Found during a deep audit of gbrain v0.42.26.0 after a real PGLite WAL corruption event.

Mechanics (src/core/pglite-lock.ts)

  • STALE_THRESHOLD_MS = 5 min (line ~22); the acquire loop force-removes a lock whose holder PID is alive once the lock is older than 5 minutes ("Still alive but probably stuck — force remove", lines ~82-85).
  • acquired_at is written once at acquisition (lines ~102-106) and never refreshed — there is no heartbeat, so every healthy long-lived holder is classified stale after 5 minutes.
  • releaseLock (lines ~140-148) rmSyncs the shared lock dir without checking ownership, so a finishing short-lived CLI process deletes whichever holder's marker is present.

Consequence

gbrain serve connects the engine at startup and holds it for the process lifetime (cli.ts "serve doesn't disconnect"). With per-client stdio MCP registration (Claude Desktop + every Claude Code/Codex session spawns its own serve), serve #2 starting >5 min after serve #1 steals the lock, and so on. Observed live: 4 concurrent gbrain serve processes each holding 40+ read-write FDs inside the same brain.pglite data dir (two sharing the same WAL segment), with no .gbrain-lock dir present at all — exactly the concurrent access the module's own header says PGLite cannot survive (Aborted()).
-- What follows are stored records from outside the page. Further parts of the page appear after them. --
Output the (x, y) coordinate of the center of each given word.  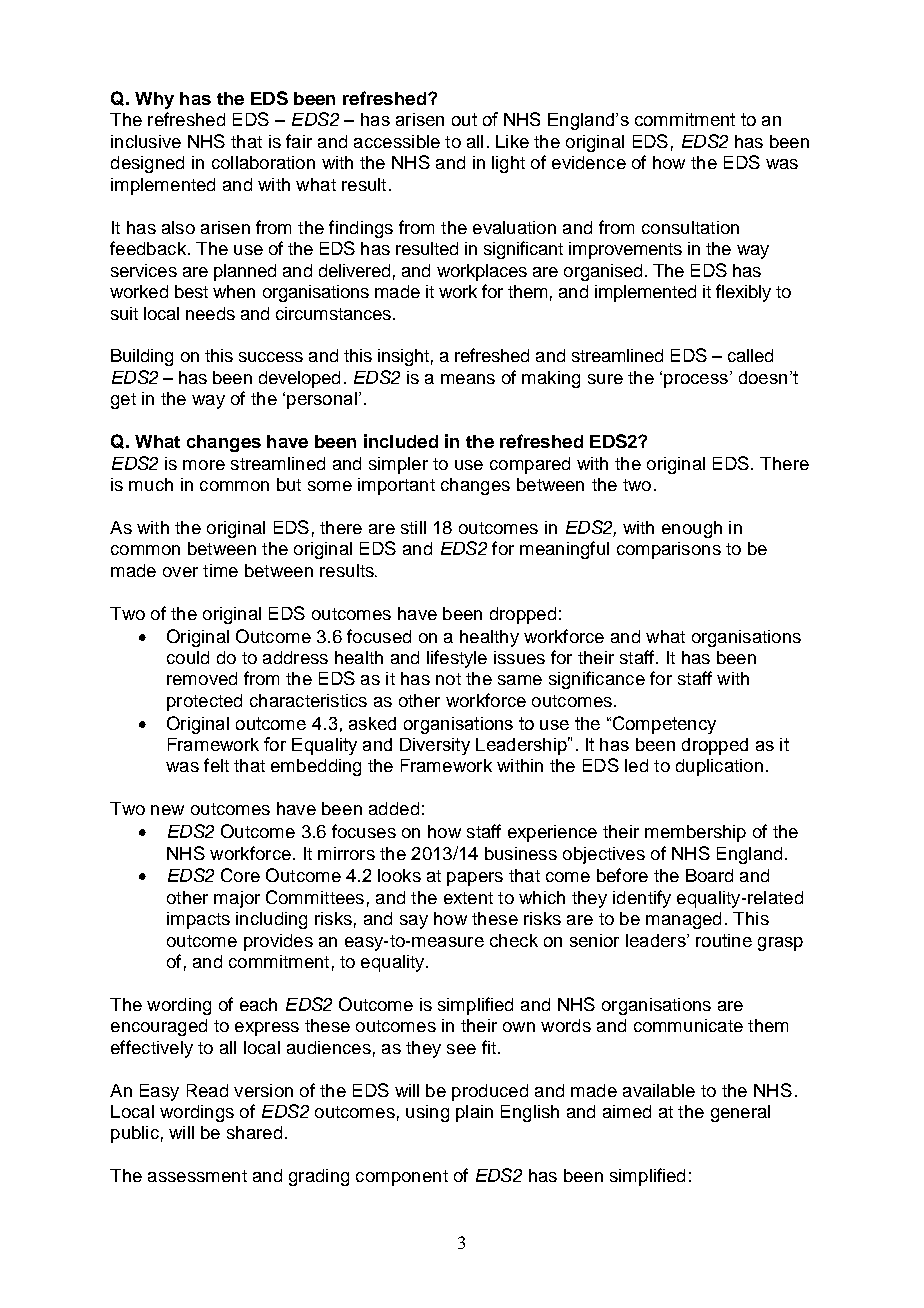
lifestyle (457, 659)
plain (474, 1113)
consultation (690, 227)
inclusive (146, 141)
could (188, 657)
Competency (664, 725)
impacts (198, 920)
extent (468, 898)
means (468, 379)
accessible (397, 141)
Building (142, 357)
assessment (197, 1176)
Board (709, 875)
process (696, 381)
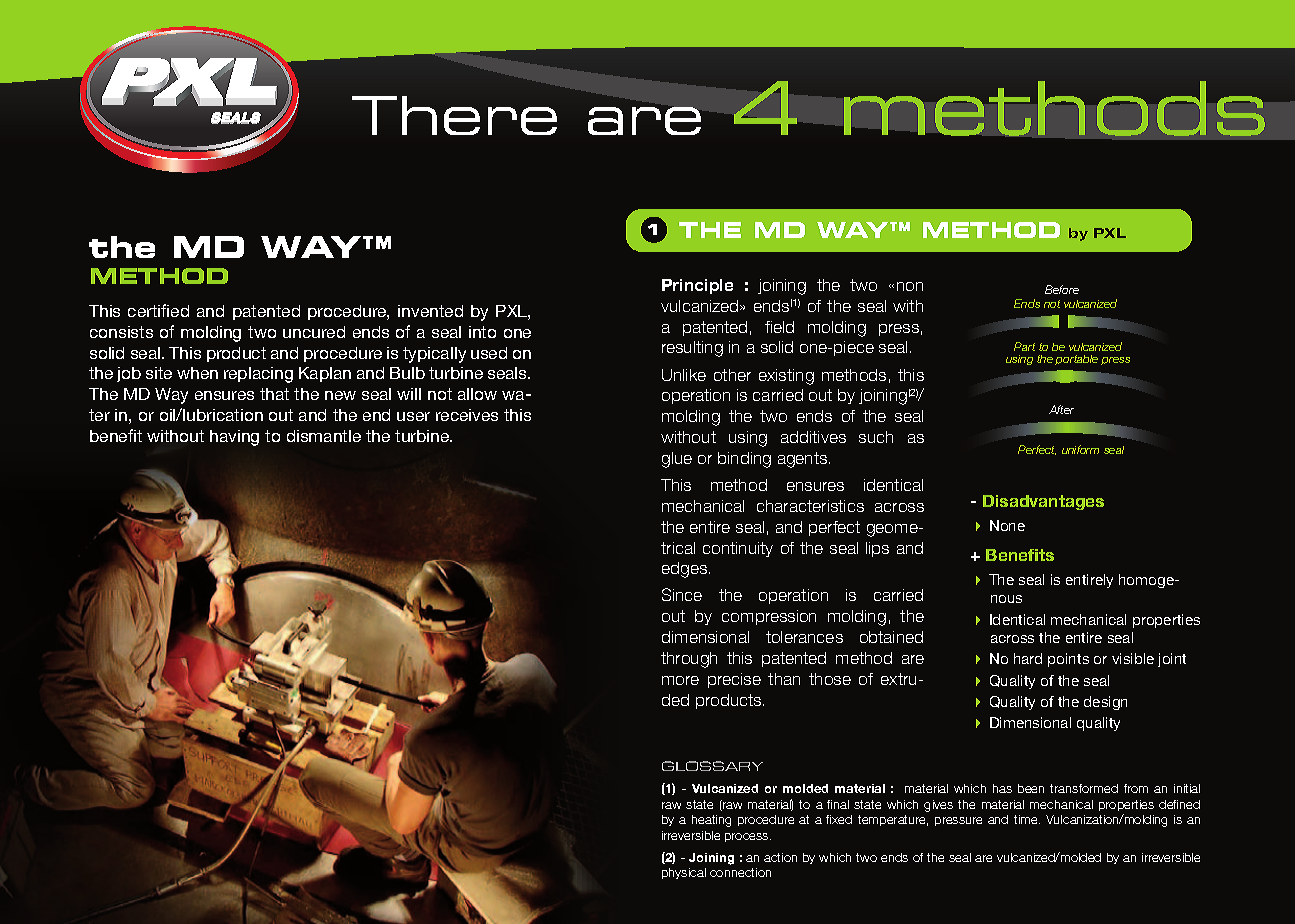 The image size is (1295, 924). Describe the element at coordinates (677, 460) in the document. I see `glue` at that location.
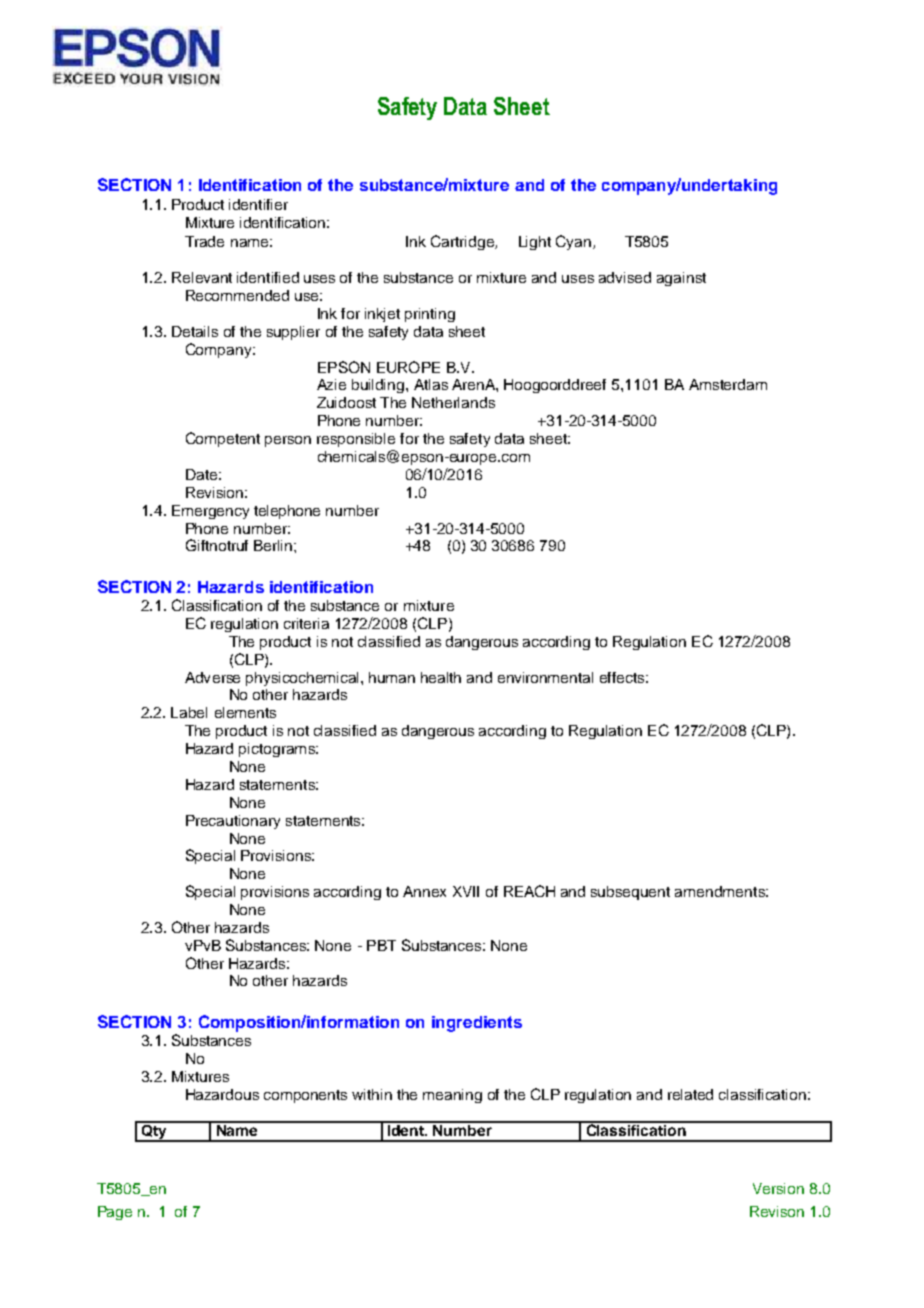  Describe the element at coordinates (681, 279) in the screenshot. I see `against` at that location.
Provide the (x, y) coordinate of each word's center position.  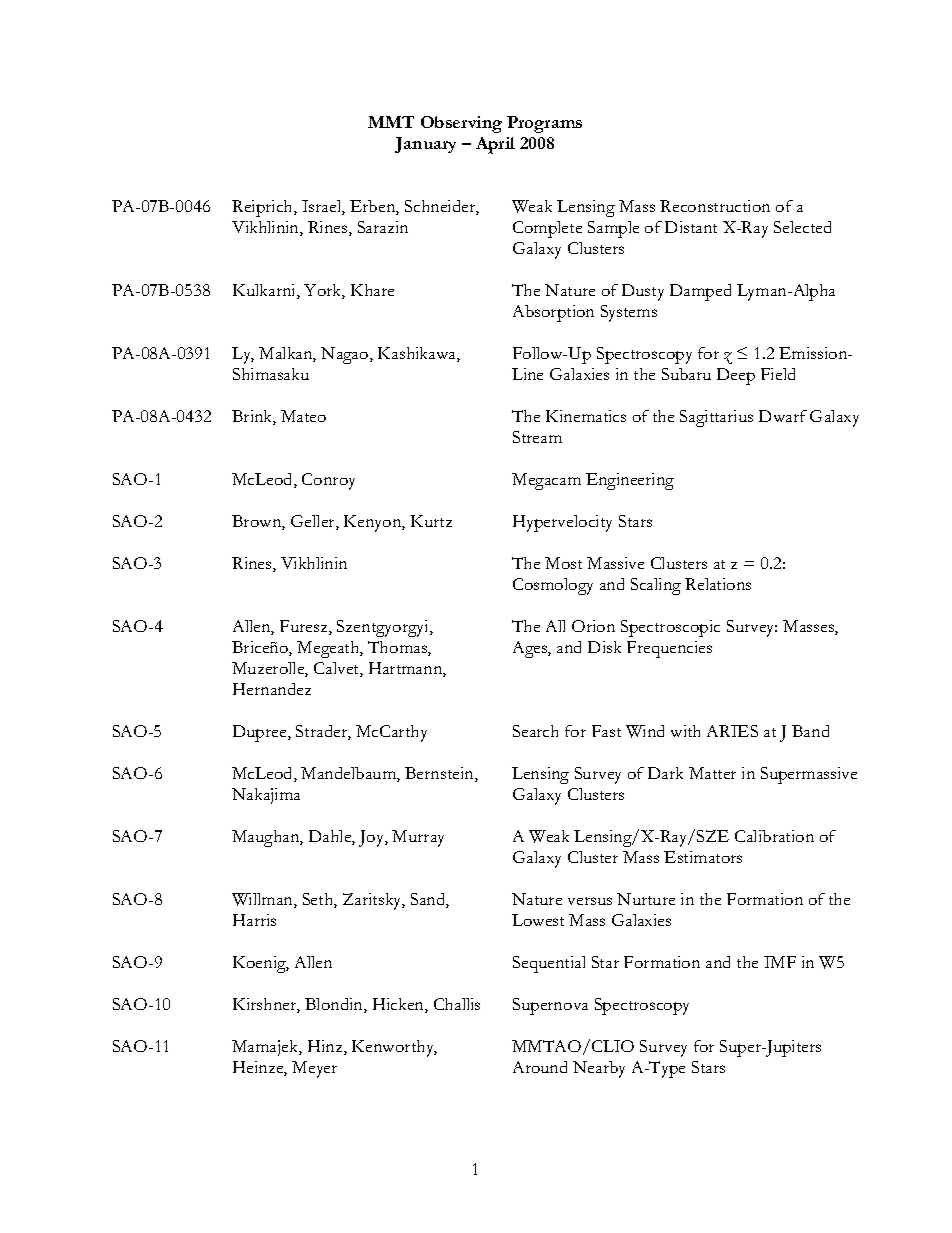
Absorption (553, 313)
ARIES (732, 731)
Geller (314, 522)
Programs (544, 124)
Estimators (703, 857)
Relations (718, 584)
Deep (736, 376)
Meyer (314, 1069)
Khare (372, 290)
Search (535, 731)
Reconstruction (715, 206)
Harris (254, 920)
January (425, 145)
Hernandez (272, 689)
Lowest (538, 920)
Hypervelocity (562, 523)
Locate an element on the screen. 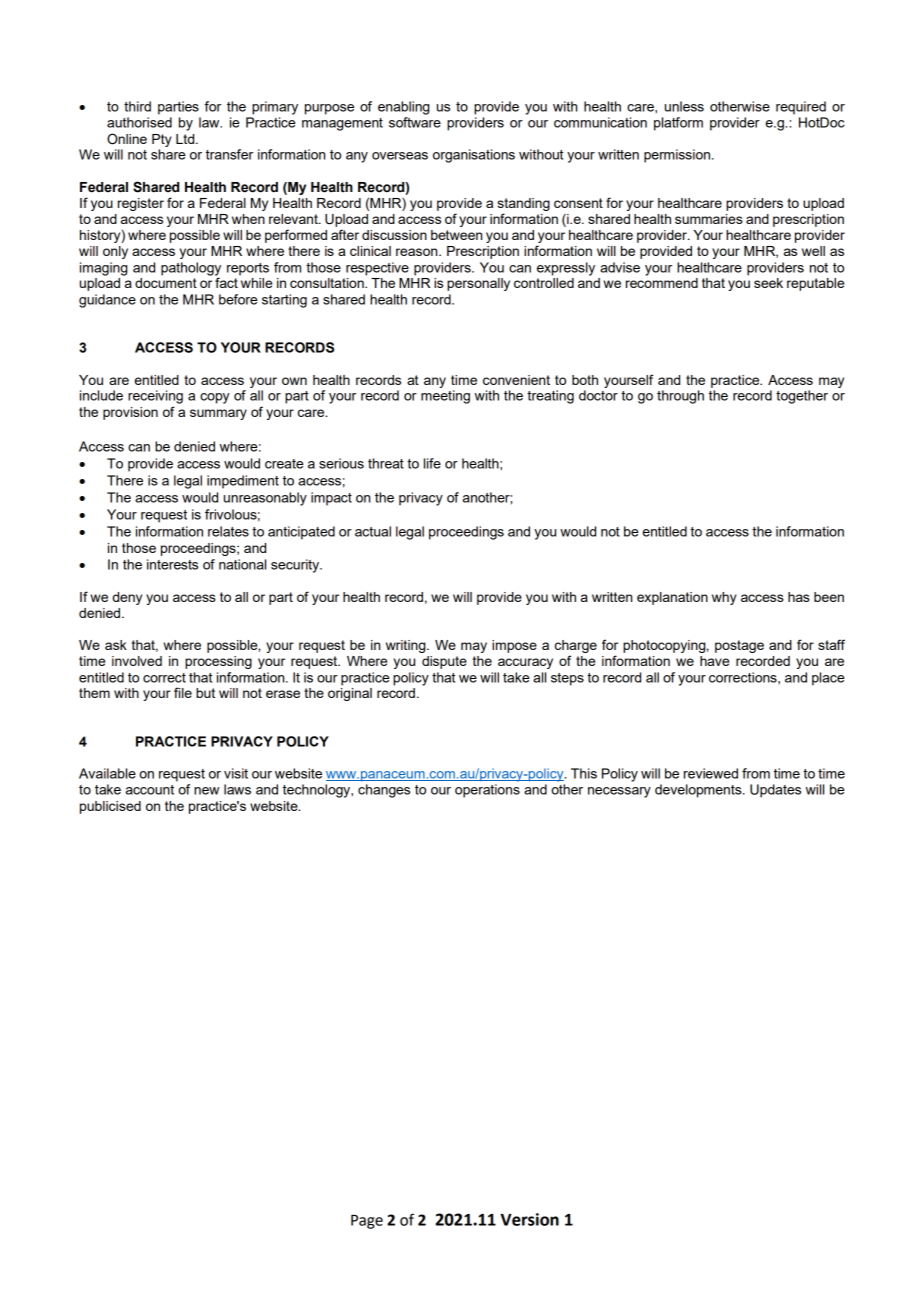 This screenshot has height=1307, width=924. platform is located at coordinates (678, 124).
We experienced a WAL/checkpoint corruption that required a full rename-aside + reimport, plus recurring "PGLite lock contention persisted after 3 attempts" failures in scheduled sync runs.

Suggested fix

Mirror the design already present in src/core/db-lock.ts (last_refreshed_at, lines ~154-160):

  1. Heartbeat: refresh a timestamp in the lock file every ~60s (unref'd interval) while the engine is connected.
  2. Steal only when the holder PID is dead OR the heartbeat (not acquired_at) is stale.
  3. releaseLock should verify the lock file's pid === process.pid before rmSync.

Note the behavior change: a second stdio serve then fails fast with the actionable 30s timeout instead of silently sharing the data dir — correct for a single-writer database, and it makes the documented serve --http single-daemon mode the explicit multi-client answer.